(Beginning of Records for processing)
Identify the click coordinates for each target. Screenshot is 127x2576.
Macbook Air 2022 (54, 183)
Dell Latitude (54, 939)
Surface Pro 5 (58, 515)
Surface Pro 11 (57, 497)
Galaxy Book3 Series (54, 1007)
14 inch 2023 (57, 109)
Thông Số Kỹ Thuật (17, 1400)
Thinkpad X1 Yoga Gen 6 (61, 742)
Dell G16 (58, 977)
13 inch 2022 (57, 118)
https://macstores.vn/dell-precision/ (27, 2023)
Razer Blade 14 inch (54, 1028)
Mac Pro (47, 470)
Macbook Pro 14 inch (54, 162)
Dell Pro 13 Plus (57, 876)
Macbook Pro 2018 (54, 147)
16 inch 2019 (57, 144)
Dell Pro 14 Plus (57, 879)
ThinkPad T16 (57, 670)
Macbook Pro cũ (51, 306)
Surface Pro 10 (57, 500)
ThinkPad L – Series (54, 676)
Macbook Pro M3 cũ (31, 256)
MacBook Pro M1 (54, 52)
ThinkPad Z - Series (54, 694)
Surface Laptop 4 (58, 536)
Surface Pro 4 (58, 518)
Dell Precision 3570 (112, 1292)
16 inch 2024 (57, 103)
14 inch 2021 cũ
(End of Records for processing)
- [What you should do]: Filter the data above, keeping only lines that include the string "Series".

- [Answer space]:
Galaxy Book3 Series (54, 1007)
ThinkPad L – Series (54, 676)
ThinkPad Z - Series (54, 694)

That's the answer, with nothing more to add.